---
name: postgres-performance-engineering
description: >
  PostgreSQL performance engineering beyond basic indexing: query plan
  instability, statistics staleness, EXPLAIN ANALYZE interpretation, GIN index
  pending list management, extended statistics for correlated columns, PgBouncer
  connection pooling modes, and autovacuum tuning.
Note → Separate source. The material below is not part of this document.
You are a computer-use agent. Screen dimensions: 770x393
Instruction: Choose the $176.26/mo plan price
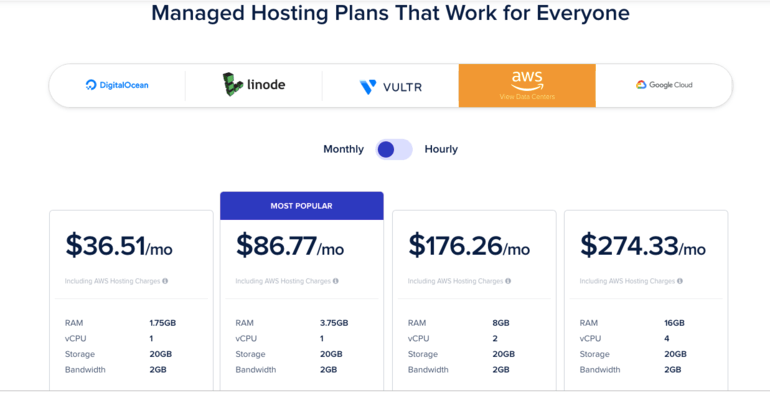point(469,246)
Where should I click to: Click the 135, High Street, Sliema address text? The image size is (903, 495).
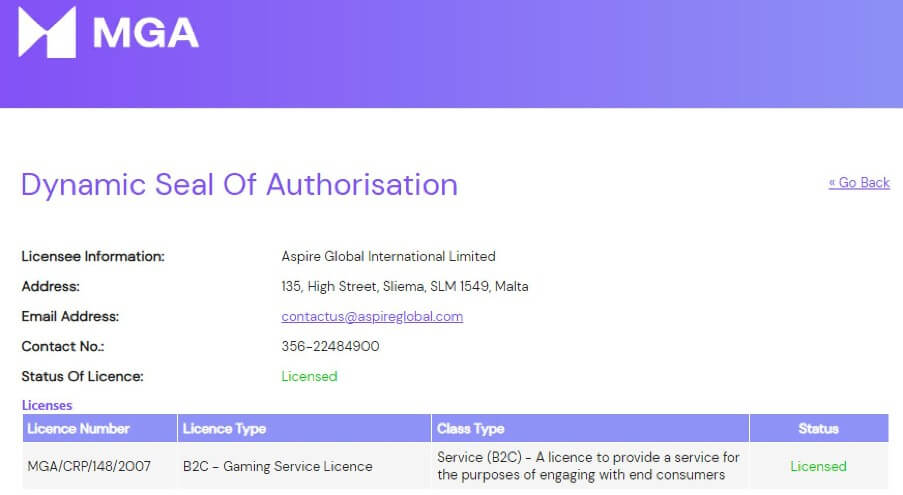405,286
Use when investigating slow
  queries, debugging inconsistent query performance, or tuning PostgreSQL for
  high-write production workloads.
compatibility: >
  Requires PostgreSQL access or captured EXPLAIN and pg_stat output; shell
  access helps with psql-based inspection.
metadata:
  opensite-category: data
  opensite-scope: shared
  opensite-visibility: public

---
# PostgreSQL Performance Engineering

## Skill Resources
- Activation and cross-agent notes: [references/activation.md](references/activation.md)
- Use `ultrathink` or the deepest available reasoning mode before changing architecture, security, migration, or performance-critical paths.
- Template: [templates/explain-review.md](templates/explain-review.md)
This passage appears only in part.